Он вышел из пикапа, туфли его захрустели на толченых ракушках.
– Лучше приехать вместе. К церемонии зажжения свечей. Журналюги захотят запечатлеть твое возвращение на работу. – Свечи предстояло зажечь в дворике закусочных, перед каруселью, чтобы почтить погибших. После чего торговый центр устраивал особый День поминовения со скидкой от 20 до 40 процентов на избранные товары в каждом магазине.
– Кого заботит, что журналюги хотят? – Келлауэй стоял во дворе, разглядывая пикап Риклза.
Риклз оторвал одну руку от руля и нагнулся через пассажирское сиденье к Келлауэю. Он улыбался, но взгляд его был холоден, почти недружелюбен.

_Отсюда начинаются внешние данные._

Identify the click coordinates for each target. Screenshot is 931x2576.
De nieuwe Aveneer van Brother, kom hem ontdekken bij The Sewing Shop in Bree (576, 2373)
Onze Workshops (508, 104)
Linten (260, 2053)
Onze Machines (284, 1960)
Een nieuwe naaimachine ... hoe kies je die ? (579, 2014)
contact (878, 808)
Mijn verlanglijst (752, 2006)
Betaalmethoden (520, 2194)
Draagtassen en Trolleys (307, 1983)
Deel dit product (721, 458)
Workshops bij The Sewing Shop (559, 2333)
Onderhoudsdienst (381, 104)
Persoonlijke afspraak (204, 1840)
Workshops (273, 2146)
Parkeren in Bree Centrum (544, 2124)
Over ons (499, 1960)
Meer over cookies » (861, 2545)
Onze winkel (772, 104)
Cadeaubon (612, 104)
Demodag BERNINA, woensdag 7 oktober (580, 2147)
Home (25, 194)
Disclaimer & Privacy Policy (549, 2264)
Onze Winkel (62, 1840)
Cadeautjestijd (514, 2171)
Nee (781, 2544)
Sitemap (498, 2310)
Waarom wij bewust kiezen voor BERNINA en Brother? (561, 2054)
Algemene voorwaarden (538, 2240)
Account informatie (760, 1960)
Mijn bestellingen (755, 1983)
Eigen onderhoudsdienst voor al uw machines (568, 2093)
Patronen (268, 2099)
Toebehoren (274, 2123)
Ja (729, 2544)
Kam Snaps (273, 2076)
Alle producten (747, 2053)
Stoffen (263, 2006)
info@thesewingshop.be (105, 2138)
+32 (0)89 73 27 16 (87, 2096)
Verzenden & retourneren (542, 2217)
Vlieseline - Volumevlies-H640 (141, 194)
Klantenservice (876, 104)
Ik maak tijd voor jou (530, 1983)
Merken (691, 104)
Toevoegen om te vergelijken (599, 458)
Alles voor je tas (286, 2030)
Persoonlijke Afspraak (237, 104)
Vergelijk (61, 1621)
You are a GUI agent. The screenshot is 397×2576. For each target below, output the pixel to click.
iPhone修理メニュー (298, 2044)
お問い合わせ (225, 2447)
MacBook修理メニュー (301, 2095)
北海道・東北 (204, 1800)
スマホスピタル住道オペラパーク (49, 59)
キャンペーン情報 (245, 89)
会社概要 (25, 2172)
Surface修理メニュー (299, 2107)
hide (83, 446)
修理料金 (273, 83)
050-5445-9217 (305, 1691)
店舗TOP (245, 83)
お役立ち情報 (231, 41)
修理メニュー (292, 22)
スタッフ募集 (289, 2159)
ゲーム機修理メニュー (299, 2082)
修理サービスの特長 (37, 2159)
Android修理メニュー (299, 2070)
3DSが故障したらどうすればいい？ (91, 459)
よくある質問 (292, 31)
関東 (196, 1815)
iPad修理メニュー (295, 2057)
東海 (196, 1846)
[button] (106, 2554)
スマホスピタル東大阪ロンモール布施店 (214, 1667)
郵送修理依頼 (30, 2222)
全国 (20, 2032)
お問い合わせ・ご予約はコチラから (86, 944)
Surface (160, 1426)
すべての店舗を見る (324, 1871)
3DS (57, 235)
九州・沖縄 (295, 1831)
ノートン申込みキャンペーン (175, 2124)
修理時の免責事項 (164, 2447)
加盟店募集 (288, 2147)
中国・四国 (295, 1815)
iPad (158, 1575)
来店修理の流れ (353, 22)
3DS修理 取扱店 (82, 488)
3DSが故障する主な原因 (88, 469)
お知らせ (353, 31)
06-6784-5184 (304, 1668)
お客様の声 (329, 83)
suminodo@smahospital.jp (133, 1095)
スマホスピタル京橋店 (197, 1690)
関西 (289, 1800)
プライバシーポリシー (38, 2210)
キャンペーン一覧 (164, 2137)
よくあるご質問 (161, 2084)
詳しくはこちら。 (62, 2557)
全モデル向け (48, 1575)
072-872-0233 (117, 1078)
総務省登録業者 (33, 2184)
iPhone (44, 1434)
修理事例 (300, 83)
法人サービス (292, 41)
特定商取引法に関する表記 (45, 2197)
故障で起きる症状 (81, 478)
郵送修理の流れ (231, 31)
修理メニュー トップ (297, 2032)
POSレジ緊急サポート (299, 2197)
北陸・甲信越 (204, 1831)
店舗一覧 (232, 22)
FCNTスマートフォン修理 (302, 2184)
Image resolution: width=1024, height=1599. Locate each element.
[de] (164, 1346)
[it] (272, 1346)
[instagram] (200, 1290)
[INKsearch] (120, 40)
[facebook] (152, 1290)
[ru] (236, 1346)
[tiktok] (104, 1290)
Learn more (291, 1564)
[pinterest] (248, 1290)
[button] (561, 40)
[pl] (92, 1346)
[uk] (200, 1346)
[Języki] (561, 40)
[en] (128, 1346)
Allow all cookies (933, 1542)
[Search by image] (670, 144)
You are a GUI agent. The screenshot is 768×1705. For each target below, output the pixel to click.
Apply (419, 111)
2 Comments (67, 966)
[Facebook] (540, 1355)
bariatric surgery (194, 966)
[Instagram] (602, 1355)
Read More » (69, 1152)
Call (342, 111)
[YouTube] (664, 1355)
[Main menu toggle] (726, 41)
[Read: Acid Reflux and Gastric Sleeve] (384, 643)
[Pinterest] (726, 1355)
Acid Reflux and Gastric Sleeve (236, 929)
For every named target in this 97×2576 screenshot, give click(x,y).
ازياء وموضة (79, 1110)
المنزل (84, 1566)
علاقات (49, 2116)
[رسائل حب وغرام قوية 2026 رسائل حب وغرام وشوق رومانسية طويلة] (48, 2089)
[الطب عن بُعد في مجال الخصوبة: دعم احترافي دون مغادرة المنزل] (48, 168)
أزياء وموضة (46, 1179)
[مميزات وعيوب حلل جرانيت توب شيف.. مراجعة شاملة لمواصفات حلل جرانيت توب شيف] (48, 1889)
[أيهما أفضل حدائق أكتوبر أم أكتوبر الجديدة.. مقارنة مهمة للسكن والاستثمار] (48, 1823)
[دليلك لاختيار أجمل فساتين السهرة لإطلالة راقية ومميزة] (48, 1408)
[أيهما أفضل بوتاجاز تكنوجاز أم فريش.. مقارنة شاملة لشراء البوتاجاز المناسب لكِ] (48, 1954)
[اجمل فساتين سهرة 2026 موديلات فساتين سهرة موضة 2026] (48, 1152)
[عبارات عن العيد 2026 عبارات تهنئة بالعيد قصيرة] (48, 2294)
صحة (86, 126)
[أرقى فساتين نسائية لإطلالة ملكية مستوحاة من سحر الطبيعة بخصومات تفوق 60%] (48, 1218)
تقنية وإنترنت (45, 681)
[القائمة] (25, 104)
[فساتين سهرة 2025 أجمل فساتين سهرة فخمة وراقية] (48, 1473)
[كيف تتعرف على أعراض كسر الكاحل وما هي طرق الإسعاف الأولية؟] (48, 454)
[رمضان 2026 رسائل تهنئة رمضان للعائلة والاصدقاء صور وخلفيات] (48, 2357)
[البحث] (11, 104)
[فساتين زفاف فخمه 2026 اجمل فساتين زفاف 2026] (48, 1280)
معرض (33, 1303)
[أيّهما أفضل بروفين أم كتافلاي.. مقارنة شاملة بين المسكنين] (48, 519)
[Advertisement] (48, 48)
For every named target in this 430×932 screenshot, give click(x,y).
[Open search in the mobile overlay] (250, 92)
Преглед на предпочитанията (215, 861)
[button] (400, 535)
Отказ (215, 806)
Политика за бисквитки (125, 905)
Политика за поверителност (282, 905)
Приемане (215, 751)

– Приходится. Лантернгласс неутомимая антирасистка-активисточка, того типа личность, которая убеждена, что каждый коп ждет не дождется, когда можно направить брандспойт на толпу черных. Только ее не обдуришь, а ты только что прямо-таки умолял ее покопаться в твоем прошлом. Не знаю, какие сомнительные гадости ты натворил, но уверен: к концу недели я буду читать об этом, если не раньше. Если ты еще сохранил хоть сколько-то разума, то завтра с самого утра побрейся хорошенько, набрызгайся лучшим одеколоном, какой у тебя есть, и будь готов зажечь со мной свечи в одиннадцать утра. Пресса ленива. Если поднести ей душещипательную историю на серебряном блюде, они ее схавают. И нужно содержать их в сытости. Иначе они могут обратить свои вилки с ножами на тебя, кэ’пиш? [64]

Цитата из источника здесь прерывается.